Reporters who worked with Carson echoed that sentiment. WUSF reporter Bobbie O’Brien, who worked with Carson from the day he arrived at the station, shared many moments live on air, including election nights and as tropical storms and hurricanes, which flooded the streets near downtown Tampa.
“He forced me as a reporter to be a better radio person. I could always count on Carson,” she said.
He worked diligently to make his conversations with listeners seem effortless. And he helped pull out of reporters the details that would connect with an audience, O’Brien said.

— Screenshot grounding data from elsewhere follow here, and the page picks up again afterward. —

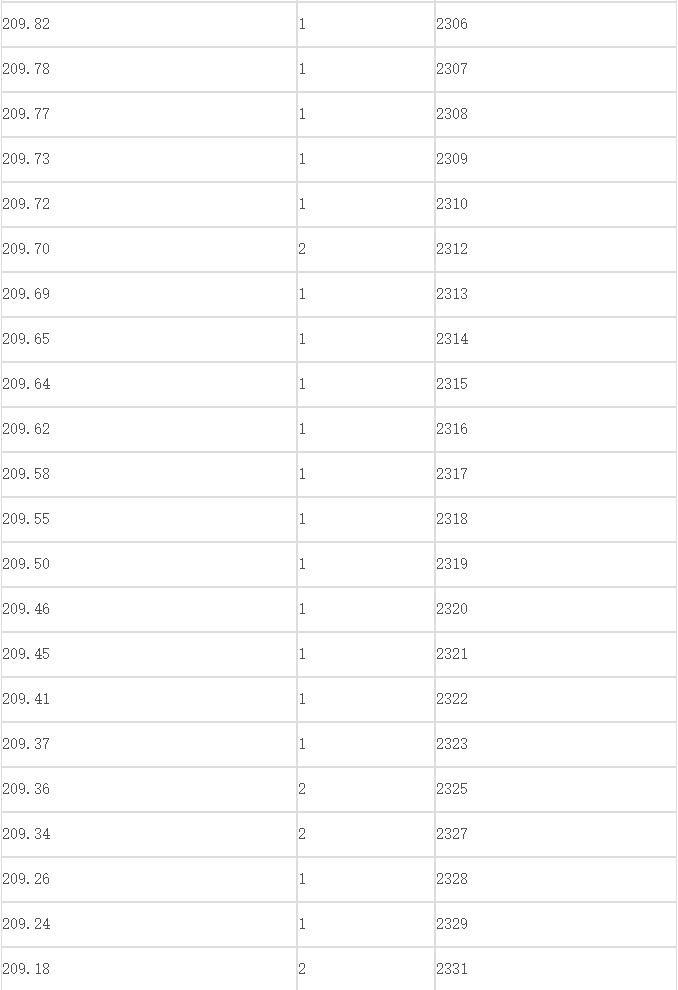Image resolution: width=678 pixels, height=990 pixels.
Task: Select the cell containing 2327
Action: coord(556,835)
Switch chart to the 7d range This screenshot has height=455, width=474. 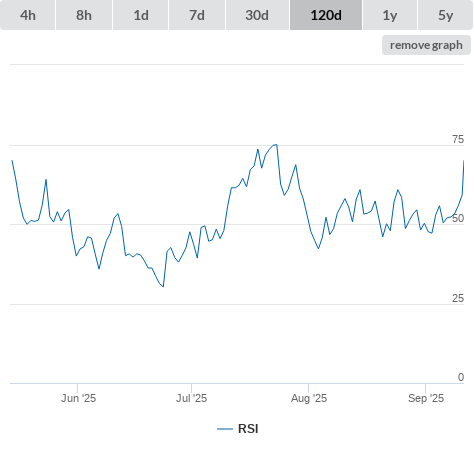pos(197,15)
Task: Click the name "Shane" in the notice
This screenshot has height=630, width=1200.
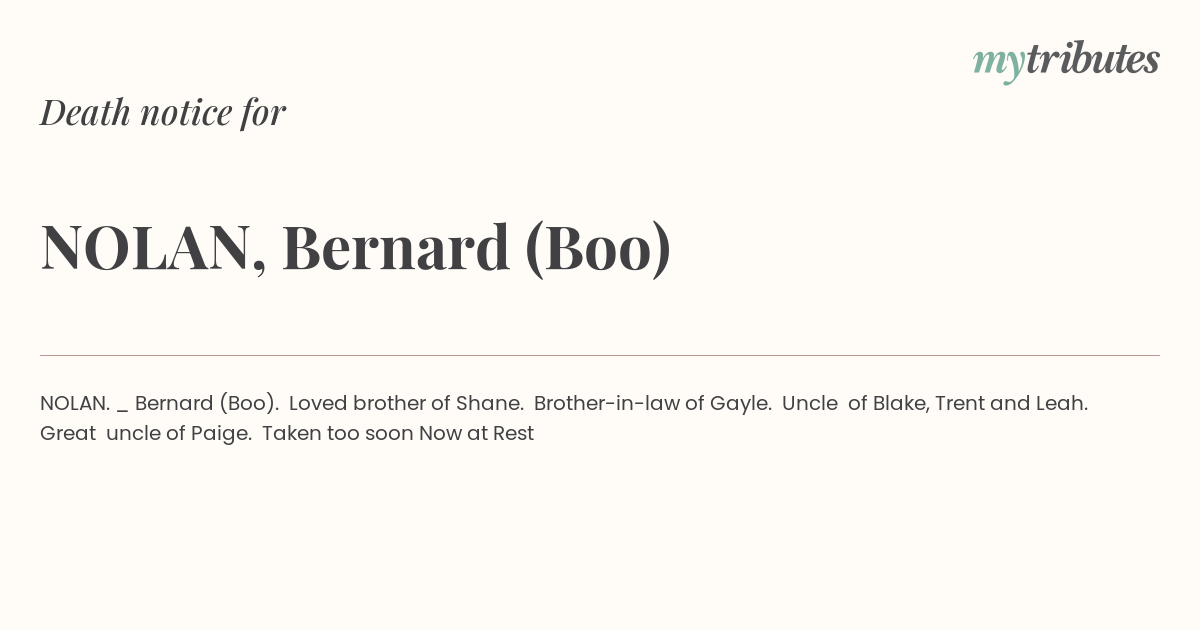Action: (x=487, y=404)
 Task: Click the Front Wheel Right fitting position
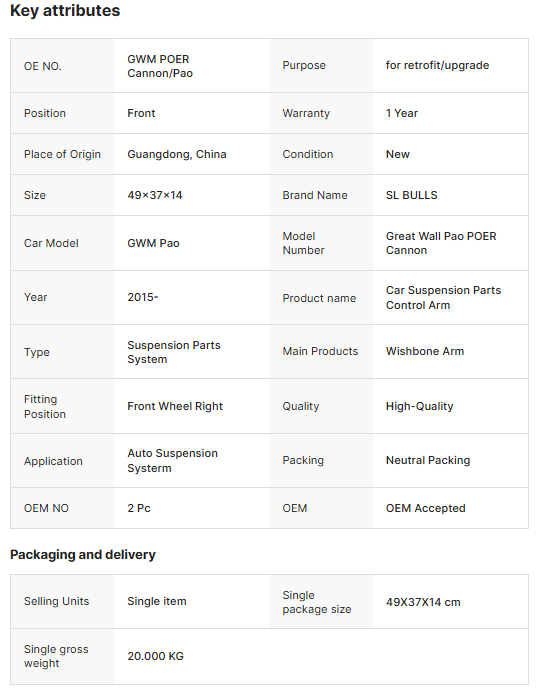[175, 406]
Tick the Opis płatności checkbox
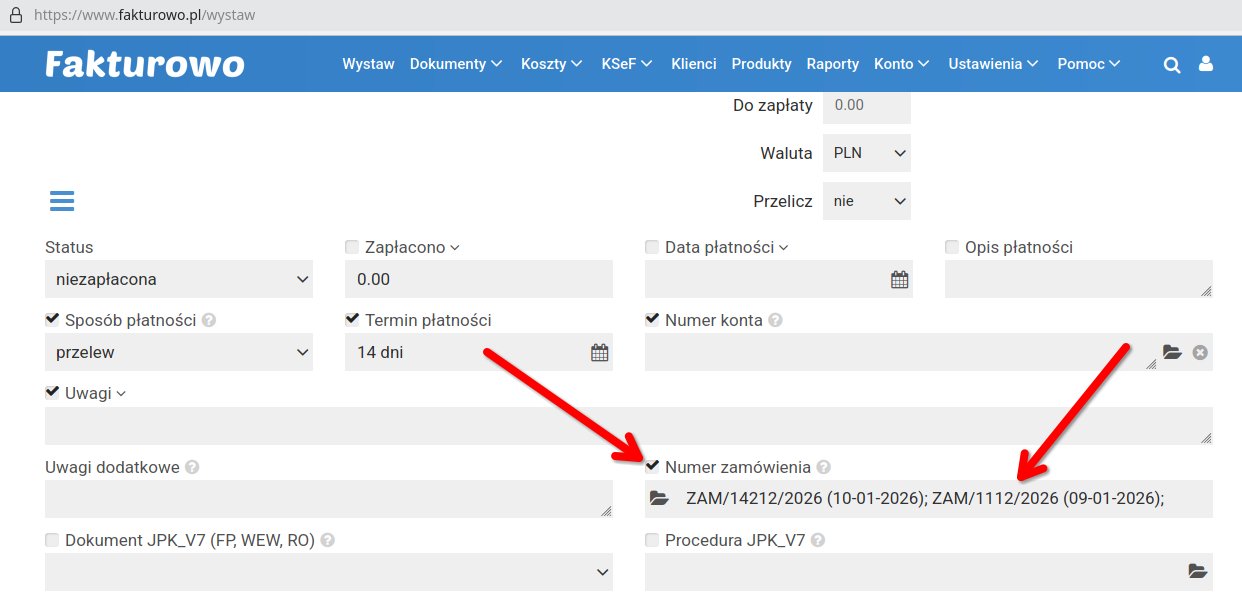Screen dimensions: 1242x611 pyautogui.click(x=952, y=247)
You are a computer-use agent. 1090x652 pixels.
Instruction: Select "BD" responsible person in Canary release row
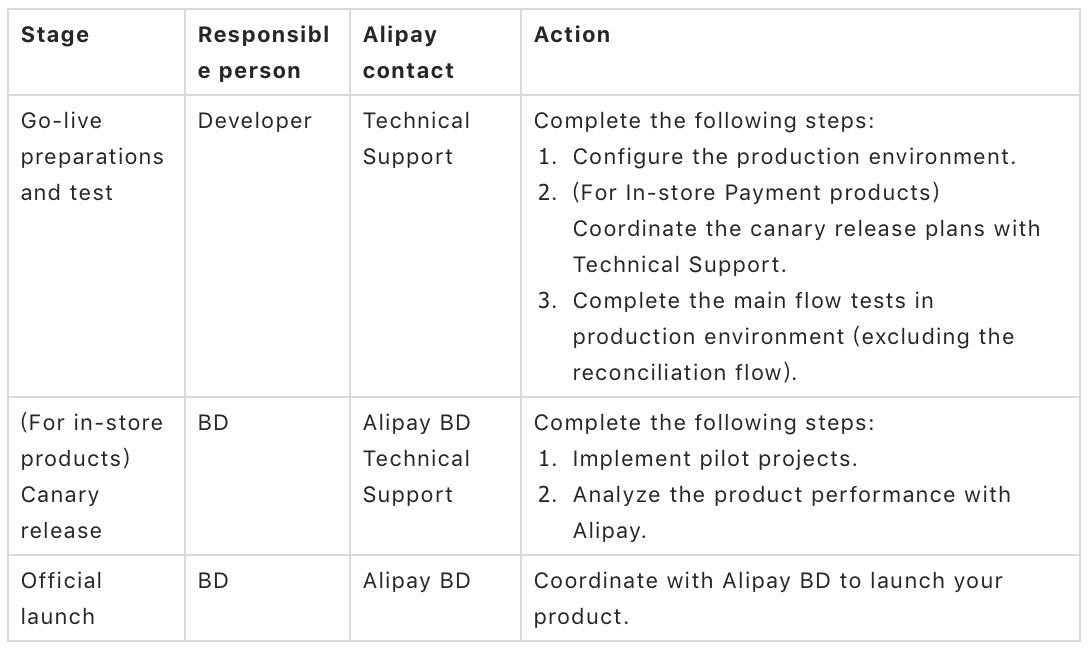tap(213, 423)
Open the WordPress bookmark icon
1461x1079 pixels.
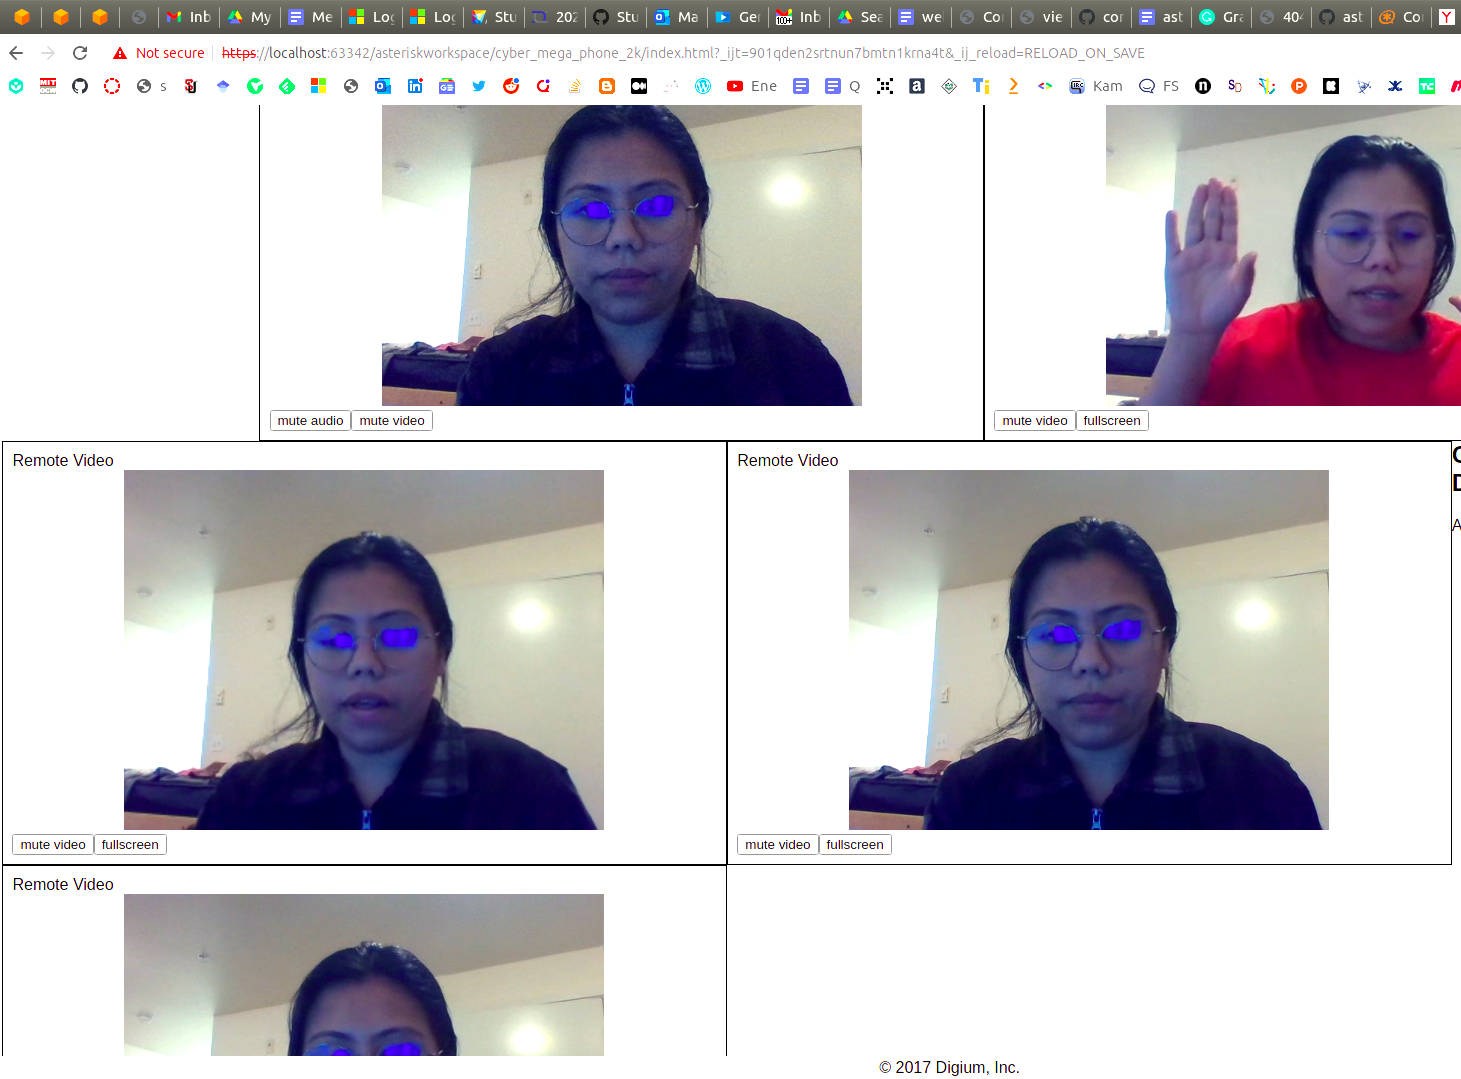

“He brought out the humanism in a story, just with his questions,” she said. “He also had such a sense of humor and wit. He never let me take it too seriously. He would say, ‘You know it’s just radio after all.’ ”
Many listeners knew that Carson had a life outside of public radio. He was a longtime DJ for Radio Margaritaville, which is Jimmy Buffett's Sirius XM radio station. Buffett said goodbye to Carson with a song at a concert this past weekend at Jones Beach, New York.
And audiences in the Tampa Bay area also recall Carson’s voice on the airwaves in Sarasota – at WSRZ-FM. That’s the job that brought Carson to the Tampa Bay area in 1981. There, you could hear him spinning adult contemporary tunes or classic rock.
Marc Haze, WUSF’s midday host, worked the morning shift with Carson in the late 1990s, and saw up close how he shared his natural wit on the commercial radio airwaves. Carson's humor did sneak through on WUSF - often in his interviews on Florida Matters or even during pledge drives with on-air partners like Classical WSMR host Russell Gant.
Carson Cooper was a radio man – through and through - and he took that responsibility seriously.
He ended his on air shifts by saying, "Thanks for listening." Carson meant it every time. He depended on the listeners. And he knew you relied on him.
Thank you Carson.
We have a tribute page for Carson Cooper on WUSF.org and we encourage you to share your memories. He will be dearly missed by his colleagues, his friends and all of those who enjoyed hearing him on the radio.